Texto para leitura ▸
____

Não se desconhece notícia constante do Portal do Supremo Tribunal Federal, de que aquela Corte, em recente deliberação, declarou a inconstitucionalidade dos dispositivos legais em voga (Plenário, na Reclamação 4374, e Recursos Extraordinários - REs 567985 e 580963, estes com repercussão geral, em 17 e 18 de abril de 2013, reconhecendo-se superado o decidido na ADI 1.232-DF), do que não mais se poderá aplicar o critério de renda per capita de ¼ do salário mínimo para fins de aferição da miserabilidade.
Em outras palavras: deverá sobrevir análise da situação de hipossuficiência porventura existente, consoante a renda informada, caso a caso.
Por sua vez, laudo social elaborado em 15/04/2015 (fls. 177-188), revela que o núcleo familiar era constituído pela própria parte autora, 75 anos de idade, e por seu cônjuge, Jair Bonelli, 78 anos de idade, aposentado.
O núcleo familiar residia em casa própria, construída em alvenaria, constituída por uma sala, dois dormitórios, cozinha e um banheiro, com garagem coberta, quintal cimentado e área de serviço em forma de edícula nos fundos. O estado de conservação do imóvel foi classificado como "bom"; possuía laje em todos os cômodos, "com piso em todos os cômodos", e revestimento no banheiro e cozinha.
A residência encontrava-se guarnecida com os móveis básicos, com dois aparelhos de televisão, sendo um novo na sala, e um mais antigo no dormitório. Além disso, a residência também possuía linha telefônica fixa instalada.
A renda familiar era constituída pelos proventos de aposentadoria do cônjuge da autora, em valor (líquido) superior a um salário-mínimo mensal (R$ 929,60), à época estabelecido em R$ 788,00.
A despesa mensal do núcleo familiar compreendia gastos com, energia elétrica (R$ 60,00), água (R$ 55,00). Segundo a autora, a conta telefônica, no valor de R$ 42,54, era paga pelas filhas, assim como seu convênio médico, no valor de R$ 552,20 por mês.

____

Dados fornecidos ▸

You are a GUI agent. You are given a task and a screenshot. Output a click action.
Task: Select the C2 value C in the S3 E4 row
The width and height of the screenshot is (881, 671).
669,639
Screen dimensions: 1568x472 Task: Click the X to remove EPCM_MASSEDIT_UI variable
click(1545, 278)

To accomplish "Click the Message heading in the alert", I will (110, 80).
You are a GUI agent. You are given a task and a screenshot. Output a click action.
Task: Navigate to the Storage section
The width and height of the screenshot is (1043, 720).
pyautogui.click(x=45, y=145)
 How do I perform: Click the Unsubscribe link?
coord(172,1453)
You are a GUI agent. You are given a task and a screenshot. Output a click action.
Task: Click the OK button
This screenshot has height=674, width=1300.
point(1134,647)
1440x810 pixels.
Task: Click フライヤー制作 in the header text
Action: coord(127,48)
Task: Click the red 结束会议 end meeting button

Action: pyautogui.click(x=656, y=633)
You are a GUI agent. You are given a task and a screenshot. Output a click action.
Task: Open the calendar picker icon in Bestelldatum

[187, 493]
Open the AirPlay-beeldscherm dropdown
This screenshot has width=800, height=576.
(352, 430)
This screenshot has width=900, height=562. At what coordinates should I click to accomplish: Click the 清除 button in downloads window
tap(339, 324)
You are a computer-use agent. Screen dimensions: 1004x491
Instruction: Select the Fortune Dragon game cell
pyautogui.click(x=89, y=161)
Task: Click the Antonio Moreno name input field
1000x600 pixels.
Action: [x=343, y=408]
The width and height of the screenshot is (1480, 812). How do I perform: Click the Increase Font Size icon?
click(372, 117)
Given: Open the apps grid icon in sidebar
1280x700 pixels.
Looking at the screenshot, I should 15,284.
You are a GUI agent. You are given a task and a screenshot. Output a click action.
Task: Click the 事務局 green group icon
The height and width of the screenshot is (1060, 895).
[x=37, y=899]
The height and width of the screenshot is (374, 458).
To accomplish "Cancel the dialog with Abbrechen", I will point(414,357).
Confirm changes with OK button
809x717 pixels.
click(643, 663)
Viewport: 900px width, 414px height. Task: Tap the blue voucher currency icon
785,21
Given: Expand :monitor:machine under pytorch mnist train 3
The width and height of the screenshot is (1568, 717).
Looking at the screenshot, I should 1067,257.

____

O que se espera ▸
Por favor, reproduza o trecho do texto para leitura que começa em "Por sua vez, laudo" e termina em "banheiro e cozinha.", renomeando "núcleo familiar" para "grupo familiar". Baseie-se somente no texto para leitura.

Solução da tarefa ▸
Por sua vez, laudo social elaborado em 15/04/2015 (fls. 177-188), revela que o grupo familiar era constituído pela própria parte autora, 75 anos de idade, e por seu cônjuge, Jair Bonelli, 78 anos de idade, aposentado.
O grupo familiar residia em casa própria, construída em alvenaria, constituída por uma sala, dois dormitórios, cozinha e um banheiro, com garagem coberta, quintal cimentado e área de serviço em forma de edícula nos fundos. O estado de conservação do imóvel foi classificado como "bom"; possuía laje em todos os cômodos, "com piso em todos os cômodos", e revestimento no banheiro e cozinha.